German-American journalist and diplomat (1821–1893)

Frederick Raine (May 13, 1821 – February 26, 1893) was a German-American newspaper editor and later diplomat.

==Biography==
Frederick Raine was born May 13, 1821, in Minden, Prussia, modern day North Rhine-Westphalia, Germany. Other sources date his birth to May 13, 1823. Raine’s ancestors were from England and Westphalia.

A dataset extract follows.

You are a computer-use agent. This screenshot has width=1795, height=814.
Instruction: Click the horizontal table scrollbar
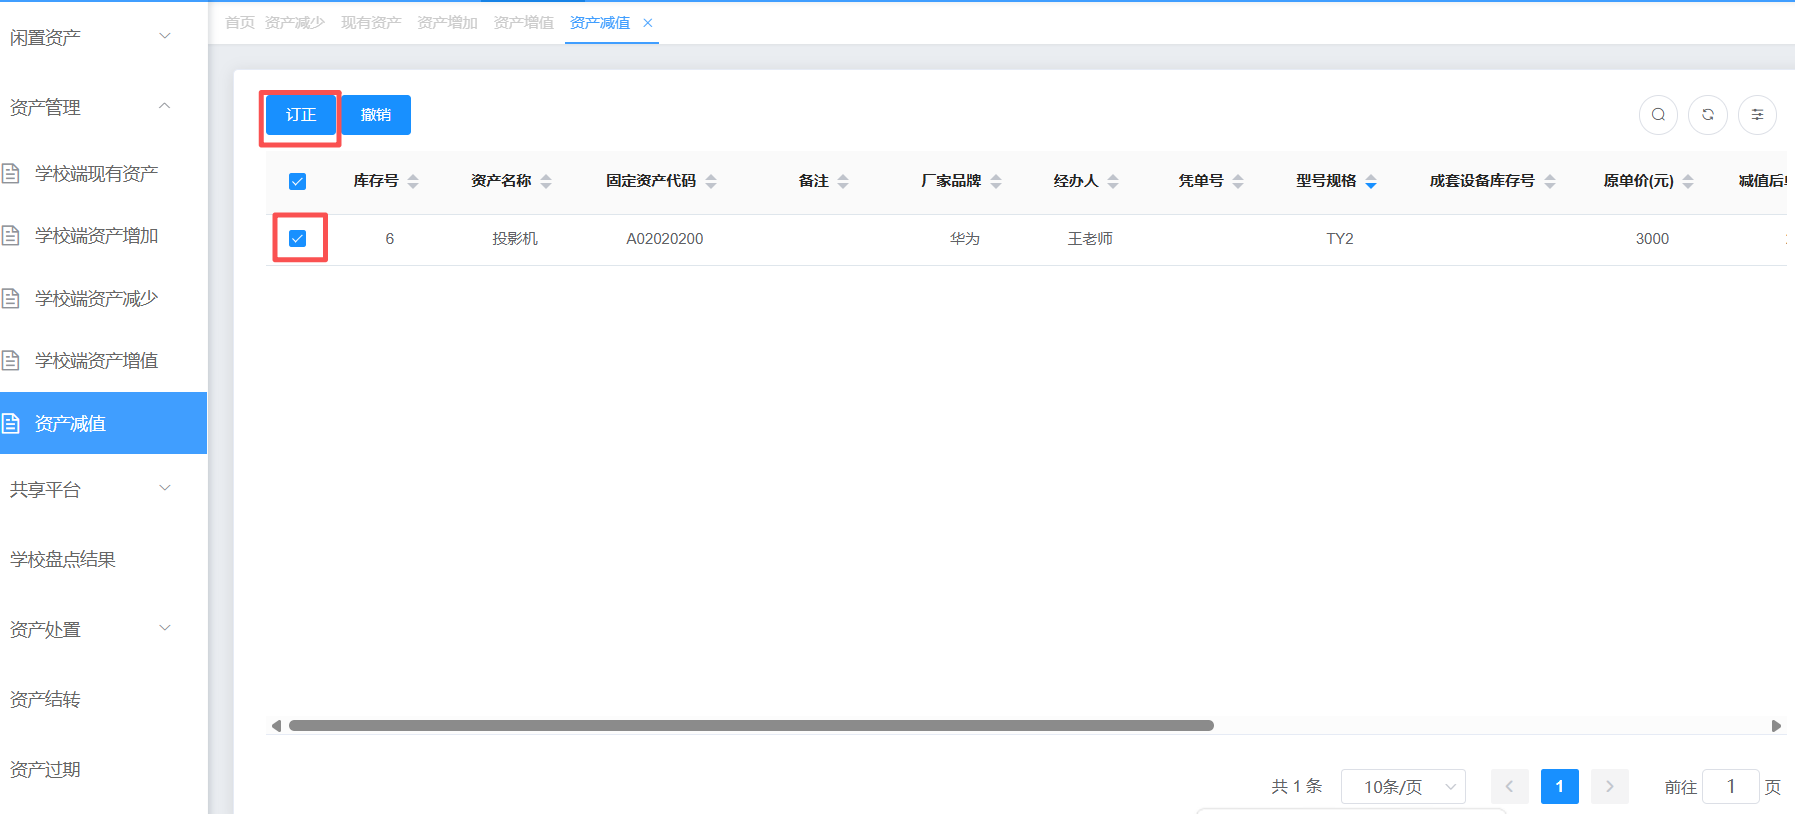pos(750,726)
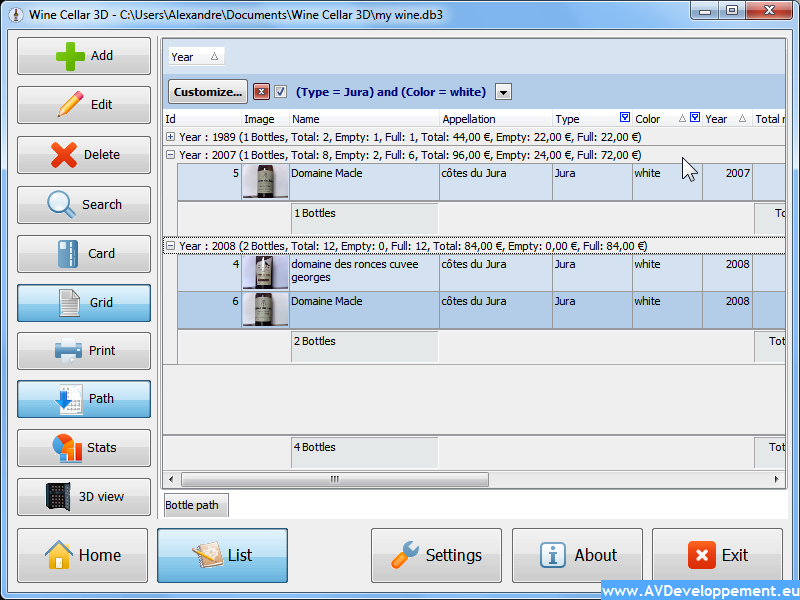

Raine started his newspaper career as an apprentice. At 14 Raine began working with his uncle Frederick Wundermann in his Munster print shop. Raine also worked as an assistant editor for his uncle’s newspaper Westfälische Zeitung (Westphalian Newspaper). In the autumn of 1840, Raine joined his father and brother Wilhelm in Baltimore, Maryland, where they had moved four years earlier. Raine’s father was a publisher and owned a print shop in Baltimore. When Raine arrived he first started working for his father’s Whig campaign paper Der Demokratische Whig (Democratic Whig). In 1841, at nineteen, Raine founded the German-language newspaper Der Deutsche Correspondent in Baltimore. Raine depended on his father’s print shop and brother’s assistance during the first years of the paper’s existence.

Historians refer to Raine as a Democrat. Though Raine supported states’ rights preceding the Civil War, he supported the preservation of the Union over secession and the continuation of slavery. Raine increasingly became involved in civic and governmental affairs. As Governor Oden Bowie awarded Raine the ceremonial title of colonel, by which Raine was often referred to for the remainder of his life. In 1885 President Grover Cleveland appointed Raine consul-general in Berlin. Raine return to Baltimore from Berlin in 1889 and remained a prominent German-American figure in the region, appearing at public events in Baltimore and Philadelphia. Raine suffered from a mild stroke on February 24, 1893, and died two days later on February 26. On November 6, 1897, the Frederick Raine Medal was established. The annual prize was to be awarded to the Baltimore City College student “most proficient in the study of the German language and German literature.”